Remorse is not enough

  • Remorse is a positive step in the right direction, but repentance is an important next step. Repentance means “to turn around,” to change one’s actions, and to start a new way of living in the world. Most people who abuse cannot reach repentance by themselves. They need professional help to explore why they were abusive, and help them to understand empathetically what it is they have done.
  • When they have truly realized the depth of their violence, they may be ready to repent. Repentance may happen in the court process, when they hear a judge tell them they have committed a crime. Repentance may come in the long months or years of a prison sentence. Or repentance may come when friends stay the course and love them, while still holding them accountable for what they’ve done.
  • True repentance is accompanied by a desire to make restitution. Justice-making isn’t something that just happens with words. Restitution is the positive, concrete ways that the offending person shows that they want to right what they have done wrong. This may mean paying for counselling for the survivor or replacing items they have damaged. It may mean giving the abused person space because that is what she needs. In the healing journey, the person who has been victimized is in control. The person who abused is not in control, and that can be very hard for them to accept.
  • Forgiveness is a very complicated topic with people who have offended. They may quickly want to be forgiven, long before they have come to terms with what they’ve done, and long before they have repented, or said they were sorry. A quick “Sorry” to someone who has been violated is more hurtful than anything else. Remember, the victim may have heard a lot of private “Sorries,” so it likely is meaningless to them. People who abuse hope that “Sorry” is a “Get out of jail free card.”
  • As a pastor, you can acknowledge the desire for forgiveness, while saying that there is a right time to pursue that, but that time is not now. Only after there has been ample time for repentance, for acknowledgement of the crime, and for restitution, forgiveness discussions can start to happen. Of course, God can forgive us long before human beings can do this; you can always pray for God’s forgiveness. God knows the human heart, and our true state of mind.

■ RECORDED DATA:
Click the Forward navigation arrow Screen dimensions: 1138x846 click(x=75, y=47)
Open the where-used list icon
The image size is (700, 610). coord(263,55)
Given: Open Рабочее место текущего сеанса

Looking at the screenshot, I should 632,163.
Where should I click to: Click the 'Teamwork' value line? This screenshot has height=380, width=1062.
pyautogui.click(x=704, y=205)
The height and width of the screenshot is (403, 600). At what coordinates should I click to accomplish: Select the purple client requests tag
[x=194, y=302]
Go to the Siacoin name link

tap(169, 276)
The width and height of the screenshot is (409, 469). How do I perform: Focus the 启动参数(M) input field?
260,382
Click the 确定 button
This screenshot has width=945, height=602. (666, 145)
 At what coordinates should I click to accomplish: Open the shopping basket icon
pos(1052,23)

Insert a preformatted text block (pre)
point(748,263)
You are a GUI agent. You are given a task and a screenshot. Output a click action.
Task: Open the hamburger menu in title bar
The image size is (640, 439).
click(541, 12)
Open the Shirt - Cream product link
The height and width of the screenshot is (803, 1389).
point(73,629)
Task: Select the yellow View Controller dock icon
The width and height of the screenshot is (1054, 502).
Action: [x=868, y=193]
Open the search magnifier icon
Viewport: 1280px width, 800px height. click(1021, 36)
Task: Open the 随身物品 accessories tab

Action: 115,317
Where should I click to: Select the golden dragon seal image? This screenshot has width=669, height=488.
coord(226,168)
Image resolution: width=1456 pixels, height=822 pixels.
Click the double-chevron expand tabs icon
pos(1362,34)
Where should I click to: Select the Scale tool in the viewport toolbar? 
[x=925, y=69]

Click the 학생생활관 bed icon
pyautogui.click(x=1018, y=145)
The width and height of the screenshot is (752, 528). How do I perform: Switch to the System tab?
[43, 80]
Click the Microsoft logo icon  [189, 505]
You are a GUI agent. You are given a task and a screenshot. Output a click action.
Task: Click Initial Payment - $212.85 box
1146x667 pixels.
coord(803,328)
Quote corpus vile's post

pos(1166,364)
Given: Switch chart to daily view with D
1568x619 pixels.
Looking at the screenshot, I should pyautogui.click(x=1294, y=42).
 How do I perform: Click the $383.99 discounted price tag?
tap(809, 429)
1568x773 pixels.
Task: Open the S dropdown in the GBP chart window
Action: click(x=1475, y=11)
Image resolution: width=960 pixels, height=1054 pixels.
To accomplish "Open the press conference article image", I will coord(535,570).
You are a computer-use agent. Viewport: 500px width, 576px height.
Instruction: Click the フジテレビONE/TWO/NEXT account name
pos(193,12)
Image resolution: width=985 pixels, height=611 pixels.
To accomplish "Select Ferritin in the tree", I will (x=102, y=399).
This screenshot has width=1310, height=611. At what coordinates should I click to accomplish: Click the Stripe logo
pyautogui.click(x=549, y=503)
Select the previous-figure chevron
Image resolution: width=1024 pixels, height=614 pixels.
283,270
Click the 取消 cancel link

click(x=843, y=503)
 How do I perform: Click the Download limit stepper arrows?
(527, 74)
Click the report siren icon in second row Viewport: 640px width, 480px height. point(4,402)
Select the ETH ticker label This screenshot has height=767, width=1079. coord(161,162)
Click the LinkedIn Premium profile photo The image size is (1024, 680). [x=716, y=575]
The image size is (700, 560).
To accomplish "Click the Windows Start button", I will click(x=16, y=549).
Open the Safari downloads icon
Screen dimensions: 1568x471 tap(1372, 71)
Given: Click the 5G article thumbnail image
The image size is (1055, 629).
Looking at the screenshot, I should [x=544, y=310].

■ ASSIGNED TASK 1:
Return the passage from the text on remorse, starting at "Remorse is not" and ending at "they have done.".
■ ASSIGNED TASK 2:
According to the text on remorse, who is in control in the healing journey?
The records play no part in this work.

■ EXERCISE RESULT 1:
Remorse is not enough

  • Remorse is a positive step in the right direction, but repentance is an important next step. Repentance means “to turn around,” to change one’s actions, and to start a new way of living in the world. Most people who abuse cannot reach repentance by themselves. They need professional help to explore why they were abusive, and help them to understand empathetically what it is they have done.

■ EXERCISE RESULT 2:
The person who has been victimized is in control.